1.产生一个keystore:
keytool -genkey -alias myssl -keyalg RSA -keystore myssl.jks
运行这个命令,系统提示:
Enter keystore password:(输入keystore密码:)
yourpassword(输入密码)
What is your first and last name?(您的名字与姓氏是什么?)
[Unknown]: www.myssl.cn(输入申请的证书的域名)
What is the name of your organizational unit? (您的组织单位名称是什么?)
[Unknown]:Fastcom(输入你所在组织单位的名字)
What is the name of your organization? (您的组织名称是什么?)
[Unknown]:Fastcom (输入你所在组织的名字)
What is the name of your City or Locality?(您所在的城市或区域名称是什么?)
[Unknown]:Shanghai(输入所在城市的名字)
What is the name of your State or Province? (您所在的州或省份名称是什么?)
[Unknown]:Shanghai(输入所在省份名字)
What is the two-letter country code for this unit?(该单位的两字母国家代码是什么?)
[Unknown]:CN(输入国家名字,如果是中国,请输入CN)
Is CN=www.myssl.cn, OU=fastcom, O=fastcom, L=Shanghai, ST=Shanghai, C=CN correct? [no]:
yes
2.检查一个keystore:
keytool -list -v -keystore myssl.jks
Enter keystore password:yourpassword(输入密码)
将显示keystore內容如下:
Keystore type: jks
Keystore provider: SUN
Your keystore contains 1 entry
Alias name: myssl
Creation date: Nov 24 , 2006
Entry type: keyEntry
Certificate chain length: 1
Certificate[1]:
Owner: CN=www.myssl.cn, OU=fatcom, O=fastcom, L=Shanghai, ST=Shanghai, C=CN
Issuer: CN=www.myssl.cn, OU=fastcom, O=fastcom, L=Shanghai, ST=Shanghai, C=CN
Serial number: 3c22adc1
Valid from: Thu Nov 24 19:34:25 PST 2006 until: Thu Nov 24 19:34:25 PST 2007
Certificate fingerprints:
MD5: F1:5B:9B:A1:F7:16:CF:25:CF:F4:FF:35:3F:4C:9C:F0
SHA1: B2:00:50:DD:B6:CC:35:66:21:45:0F:96:AA:AF:6A:3D:E4:03:7C:74
3.输出keystore到一个文件:testkey:
keytool -export -alias myssl -keystore myssl.jks -rfc -file testkey
系统输出:
Enter keystore password:your password(输入密码)
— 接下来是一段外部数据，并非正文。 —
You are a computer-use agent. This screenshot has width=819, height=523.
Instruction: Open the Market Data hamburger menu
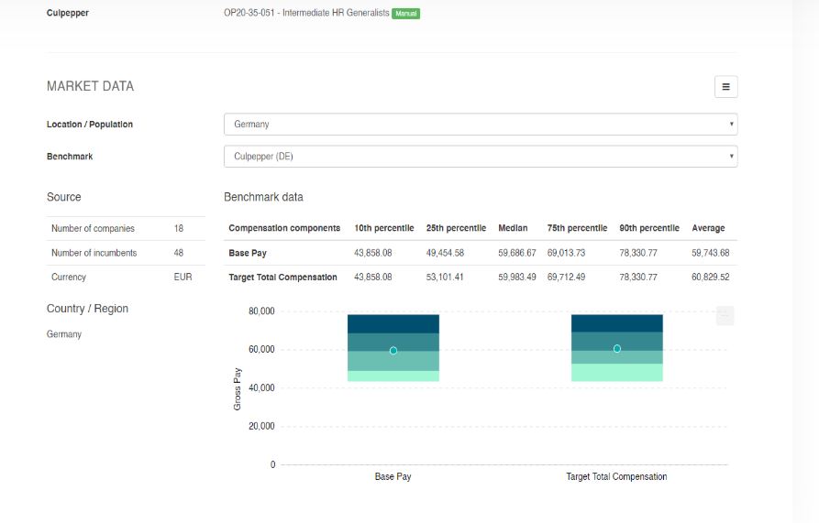click(x=725, y=87)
Certificate stored in file
4.输入证书到一个现有的keystore:
keytool -import -alias myssl -file testkey.cer -keystore myssl.jks
Enter keystore password:your new password.(输入truststore新密码)
5.检查truststore:
keytool -list -v -keystore truststore
系统将显示truststore的信息.